EN RÉSUMÉ :
Atteindre la neutralité carbone, préserver la biodiversité, adapter nos territoires aux dérèglements climatiques : ces objectifs nécessitent des investissements massifs, durables et rapides. Les ressources propres des collectivités, agrémentées des dotations de l’État et des partenaires ne suffiront pas. Le recours à l’endettement, longtemps perçu avec prudence, est pourtant un levier légitime et crédible pour financer la transition écologique (1). Le mobiliser implique de s’attaquer aux obstacles et réticences qui conduisent à retenir ce levier (2). Dans un contexte où le débat sur la dette publique a gagné en visibilité, recourir à ce levier implique de porter une attention particulière à sa communication (3).
En quoi ce sujet est important ?

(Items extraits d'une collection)

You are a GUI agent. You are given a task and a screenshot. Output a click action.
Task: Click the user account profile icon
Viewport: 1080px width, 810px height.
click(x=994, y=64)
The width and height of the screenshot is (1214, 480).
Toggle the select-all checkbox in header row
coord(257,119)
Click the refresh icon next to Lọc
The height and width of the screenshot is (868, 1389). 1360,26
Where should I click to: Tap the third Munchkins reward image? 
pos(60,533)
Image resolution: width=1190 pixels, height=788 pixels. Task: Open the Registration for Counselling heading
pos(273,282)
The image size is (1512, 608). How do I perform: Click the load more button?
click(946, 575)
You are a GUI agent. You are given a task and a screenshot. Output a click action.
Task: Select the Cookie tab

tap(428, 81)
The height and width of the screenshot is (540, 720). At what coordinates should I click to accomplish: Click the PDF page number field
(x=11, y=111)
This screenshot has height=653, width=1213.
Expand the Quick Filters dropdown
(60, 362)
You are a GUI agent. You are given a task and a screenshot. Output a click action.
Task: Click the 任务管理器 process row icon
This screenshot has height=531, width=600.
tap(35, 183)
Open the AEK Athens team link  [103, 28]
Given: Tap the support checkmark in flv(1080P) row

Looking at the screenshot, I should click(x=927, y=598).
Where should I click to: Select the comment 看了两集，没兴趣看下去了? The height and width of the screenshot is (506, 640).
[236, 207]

#### CONSIGNES DE TRAVAIL
**A.** D'après le résumé, quelles ressources ne suffiront pas à financer les investissements nécessaires ?
**B.** Énumérez les objectifs que le résumé présente comme nécessitant des investissements massifs, durables et rapides.
**C.** Selon le résumé, pourquoi le recours à l'endettement impose-t-il de porter une attention particulière à sa communication ?
Les items forment un matériau indépendant du résumé.

#### CORRIGÉS DÉTAILLÉS
**A.** Les ressources propres des collectivités, agrémentées des dotations de l'État et des partenaires.

**B.**
- Atteindre la neutralité carbone
- Préserver la biodiversité
- Adapter nos territoires aux dérèglements climatiques

**C.** Le débat sur la dette publique a gagné en visibilité. Dans ce contexte, mobiliser ce levier demande de soigner la façon dont il est présenté.